§ What is expected: Look for the line containing "You are a computer-use" and the line containing "885x820 pixels." in the entries below. Copy those two and all lines between them exactly, leaving out pictures.
(Beginning of Material to process)
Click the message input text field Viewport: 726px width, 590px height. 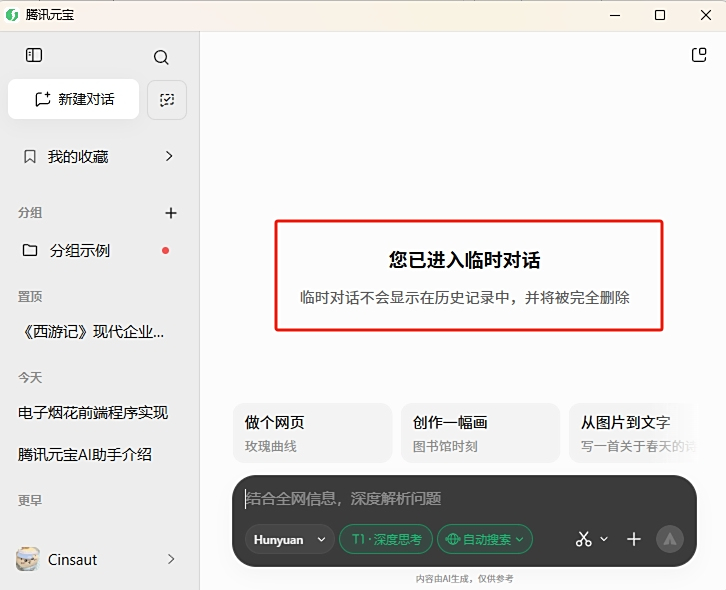point(460,498)
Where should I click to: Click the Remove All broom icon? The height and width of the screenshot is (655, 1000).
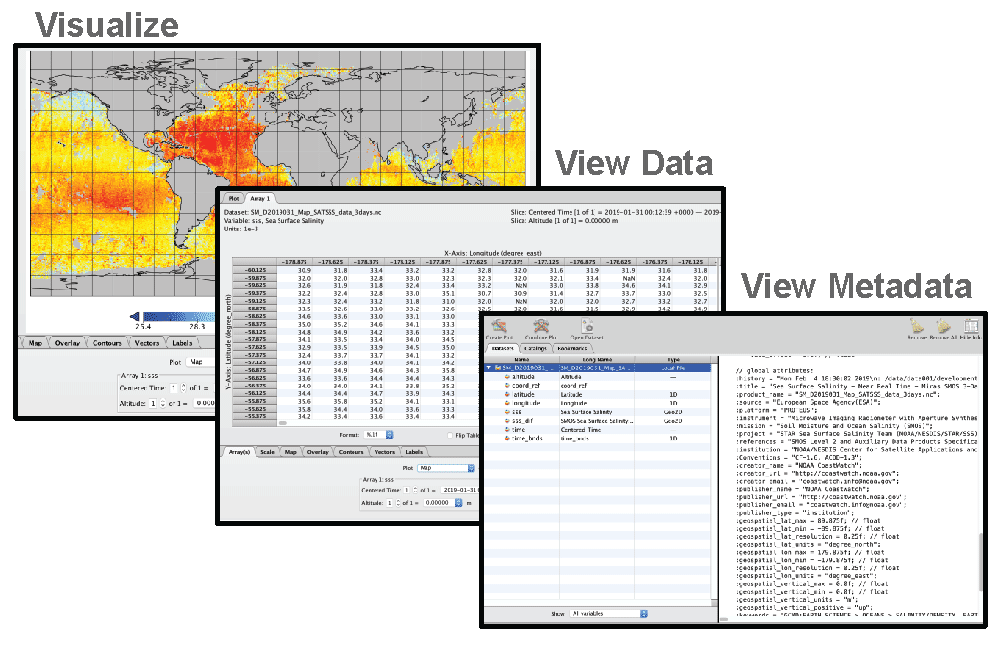pyautogui.click(x=943, y=327)
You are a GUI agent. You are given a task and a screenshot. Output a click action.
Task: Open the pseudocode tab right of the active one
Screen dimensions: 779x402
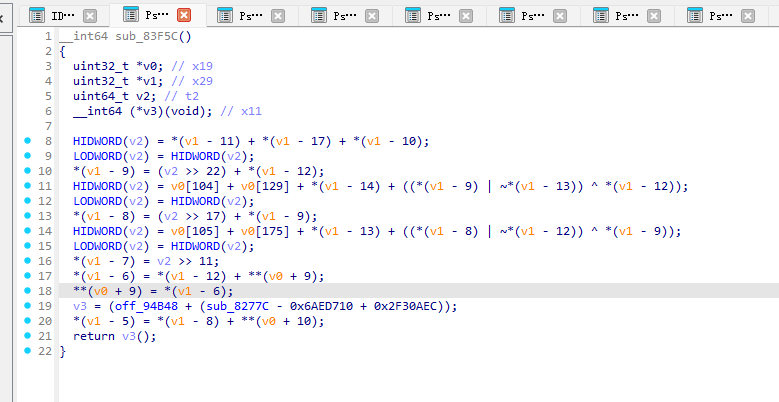(250, 16)
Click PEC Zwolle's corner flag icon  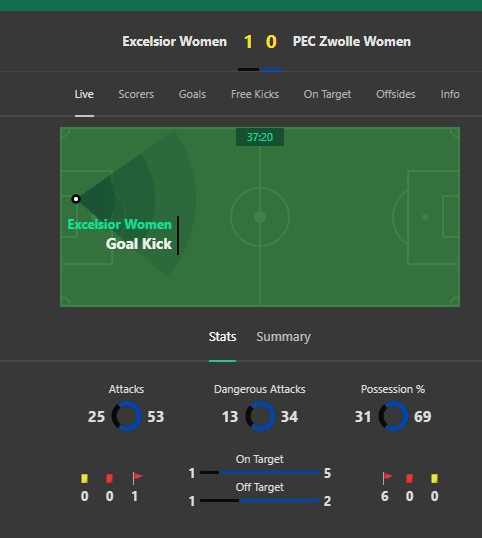[x=387, y=478]
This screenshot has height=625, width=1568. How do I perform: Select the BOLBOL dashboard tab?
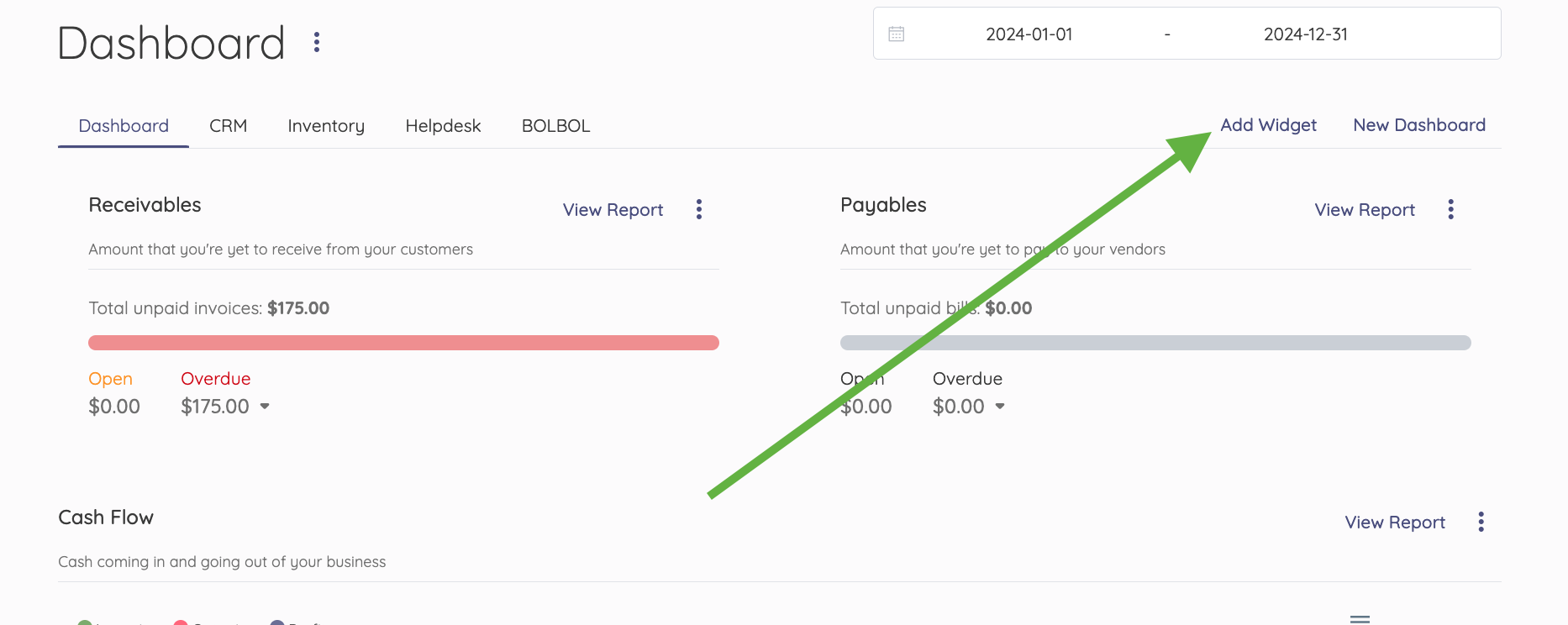click(x=555, y=126)
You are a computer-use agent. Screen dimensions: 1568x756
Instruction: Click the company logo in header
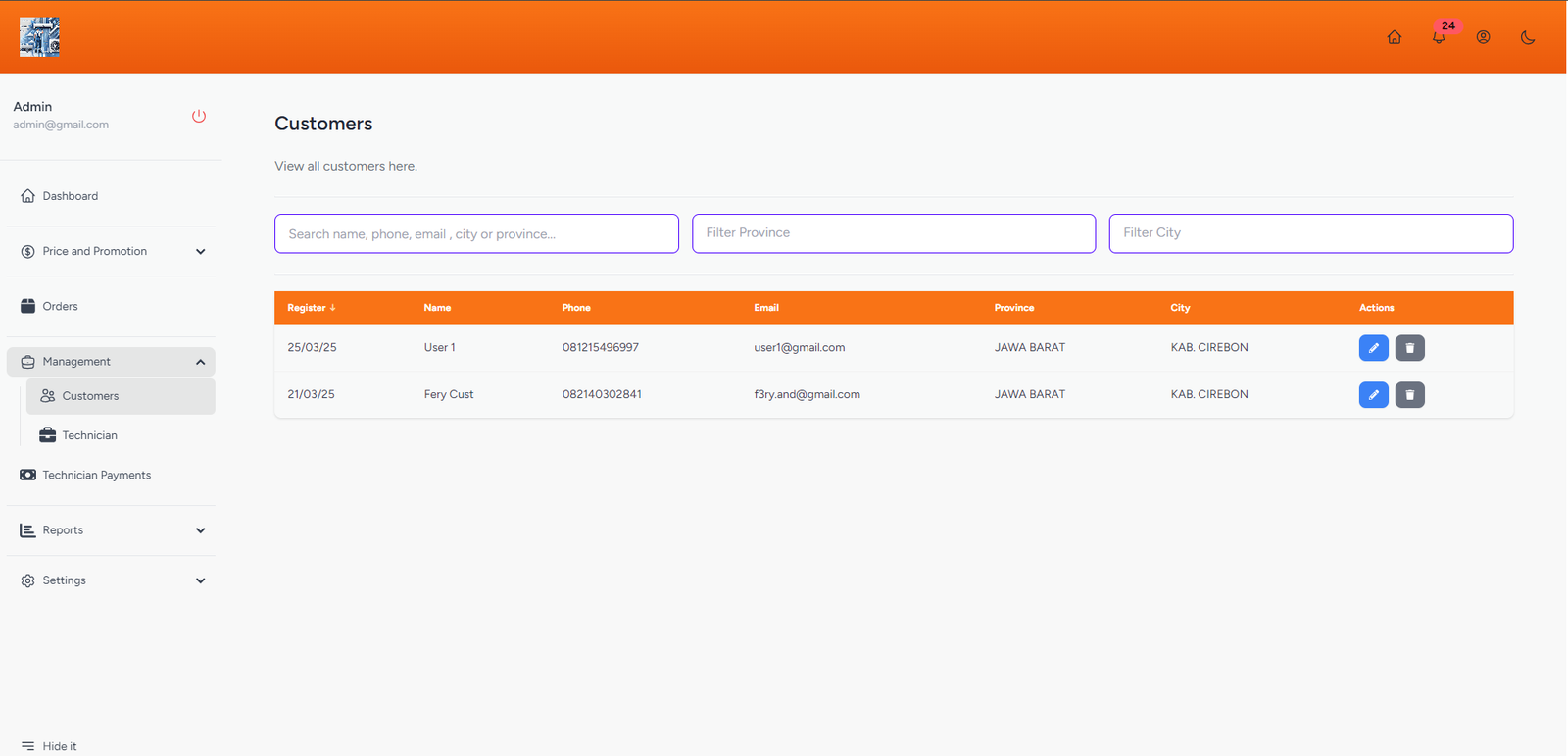coord(40,37)
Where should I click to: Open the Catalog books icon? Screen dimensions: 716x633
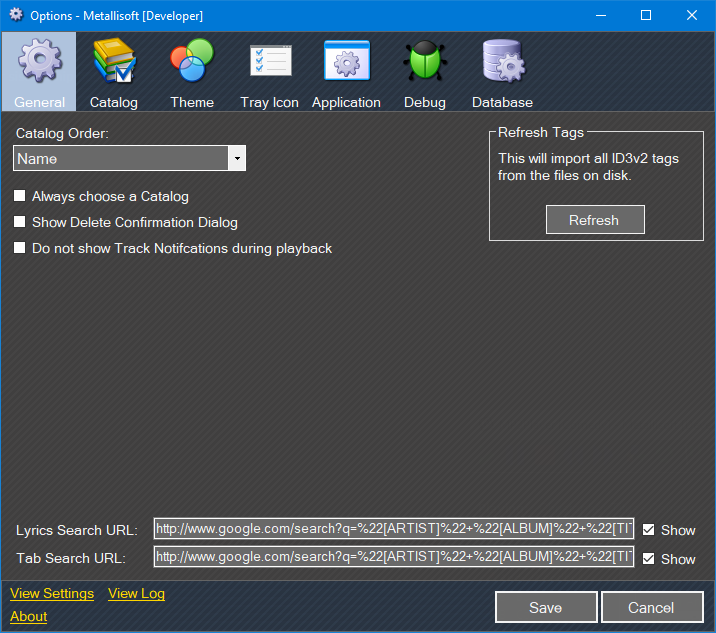tap(114, 64)
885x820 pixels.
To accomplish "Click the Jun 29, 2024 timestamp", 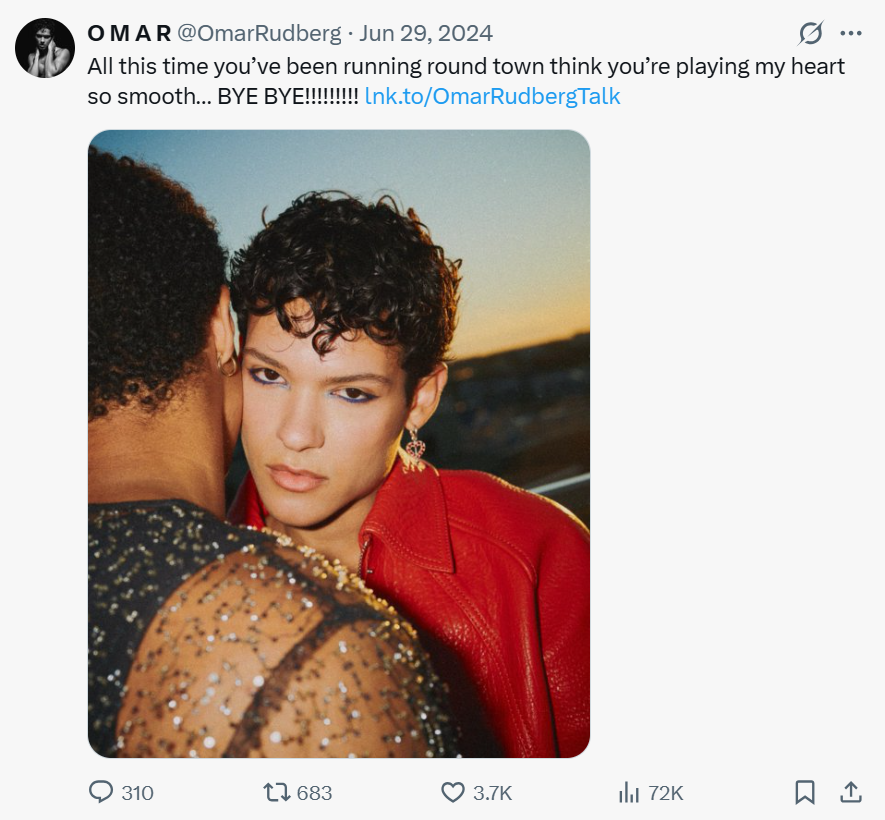I will coord(426,33).
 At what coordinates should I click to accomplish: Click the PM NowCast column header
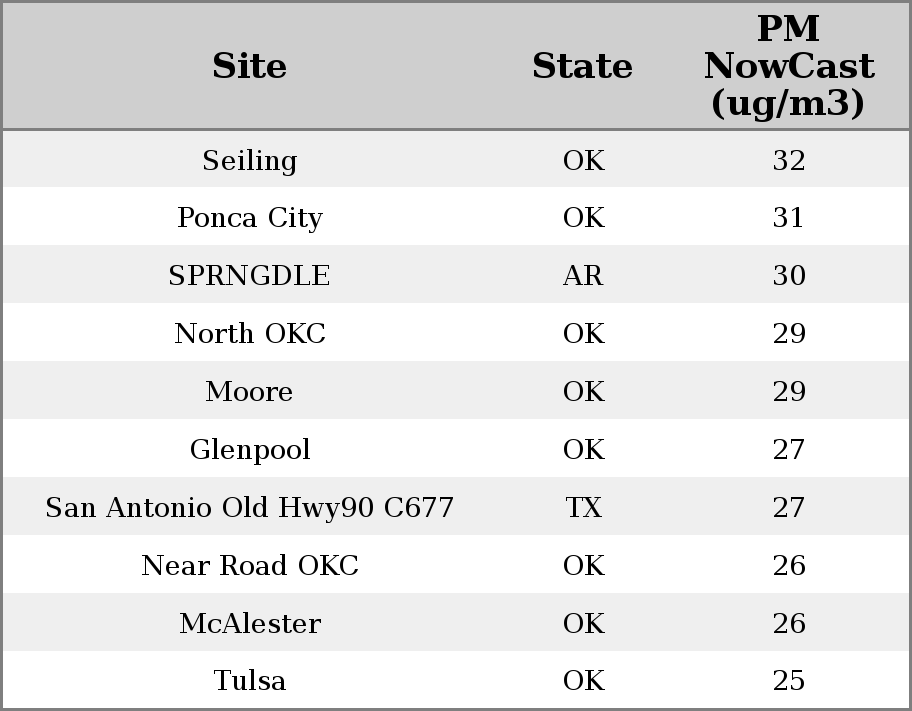click(788, 67)
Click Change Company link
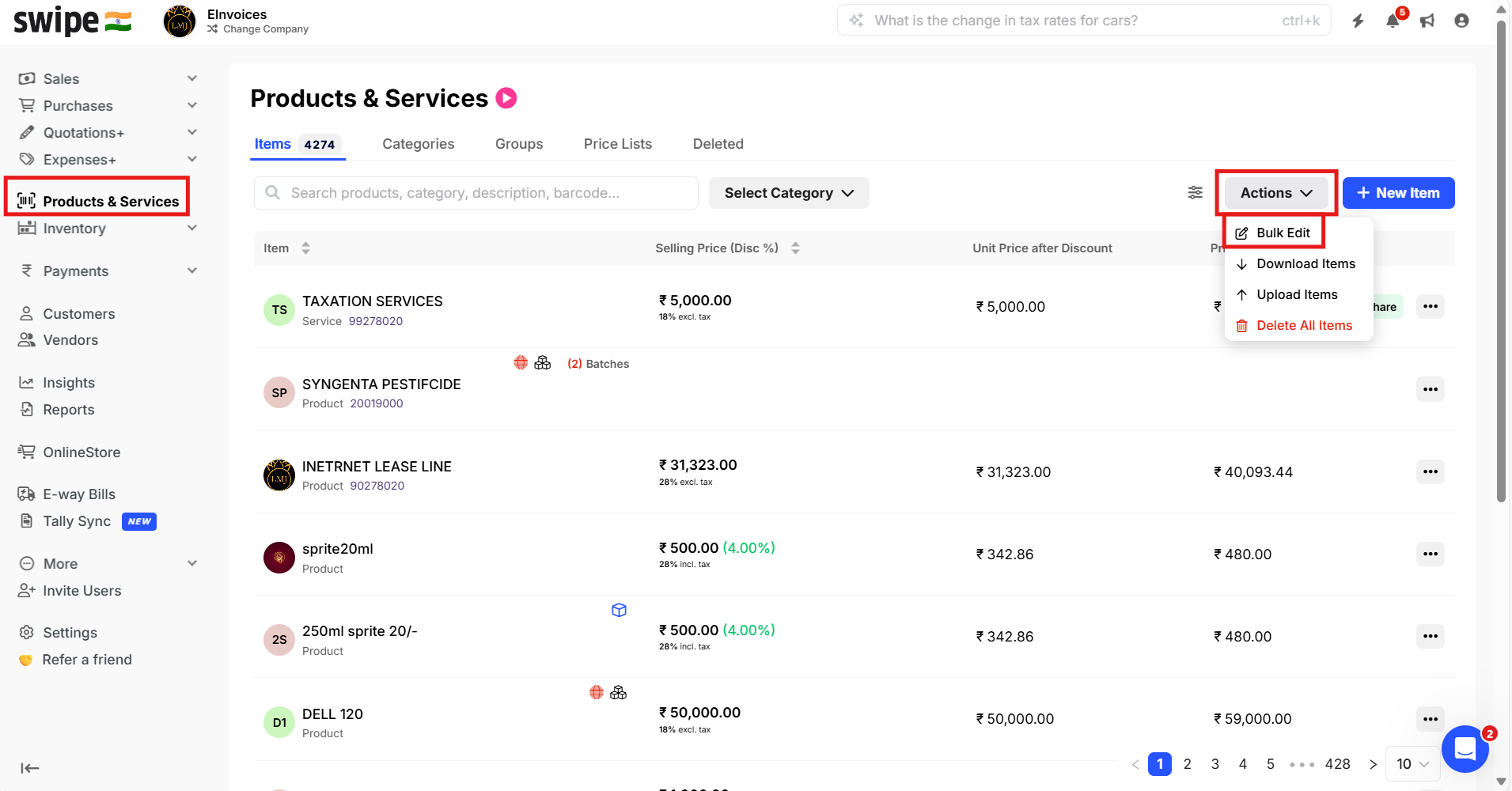The height and width of the screenshot is (791, 1512). tap(265, 29)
(End of Material to process)
§ Exercise solution:
You are a computer-use agent. Screen dimensions: 1568x756
Instruction: Click the company logo in header
coord(40,37)
Where should I click to: Open the Catalog books icon? Screen dimensions: 716x633
tap(114, 64)
885x820 pixels.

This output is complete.